2Dans une première partie nous ferons un point sur le renouveau de la création d’entreprise en France, notamment par les chômeurs, et la question du financement de ces créations d’entreprise. Nous explorerons ensuite dans quelle mesure ce phénomène peut s’inscrire dans un cadre solidaire. Enfin, nous nous attacherons à montrer la dimension politique sous-jacente aux initiatives favorisant la création d’entreprise dans le cadre d’une économie solidaire.
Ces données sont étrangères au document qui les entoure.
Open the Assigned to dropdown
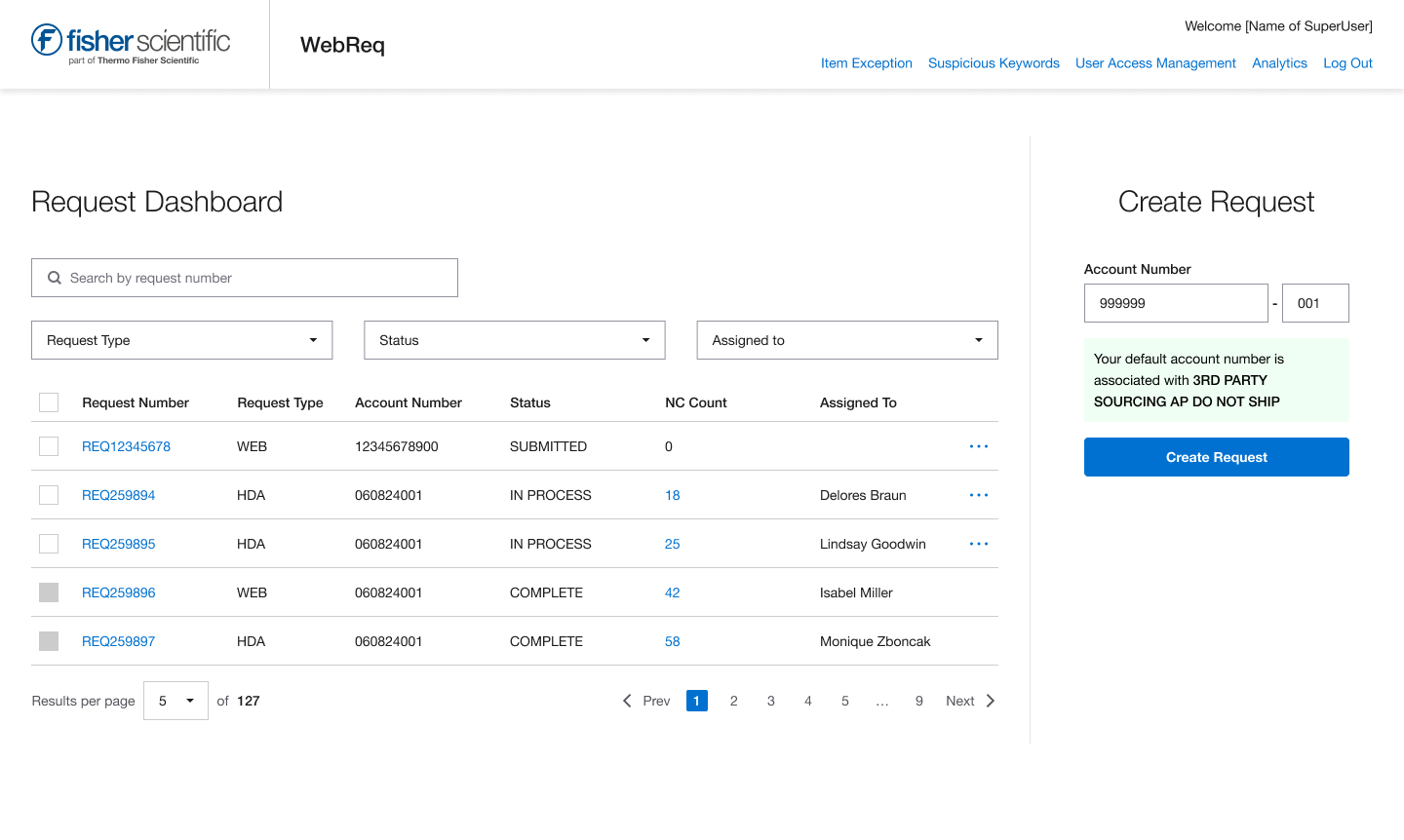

Intégration sociale et création de petites entreprises
3Le travail, valeur centrale des sociétés industrialisées, se réalise dans le salariat. Le travail tel qu’on l’entend, en Occident, correspond à un ordre social hérité de la pensée libérale. La division du travail entre les individus s’impose dans la pensée économique libérale depuis Adam Smith (Smith, [1776] 1991) comme principal facteur de cohésion sociale. Un individu ne pouvant produire tout ce dont il a besoin, il doit entretenir des relations avec d’autres personnes pour obtenir ce qui lui fait défaut. Dès lors il s’institue entre l’individu et la société une forte relation d’interdépendance : « Parce que l’individu ne se suffit pas, c’est de la société qu’il reçoit tout ce qui lui est nécessaire, comme c’est pour elle qu’il travaille. » (Durkheim, [1893] 1991, p. 207). Il n’y a pas aliénation de l’individu par le « contrat social » passé avec la société. Si l’individu est « la partie d’un tout, l’organe d’un organisme » (ibid. p. 207), il n’y a pas de différence de nature entre l’homme et la société, cette dernière devant « regarder les membres qui la composent, non plus comme des choses sur lesquelles elle a des droits, mais comme des coopérateurs dont elle ne peut se passer et vis-à-vis desquels elle a des devoirs » (ibid. p. 208).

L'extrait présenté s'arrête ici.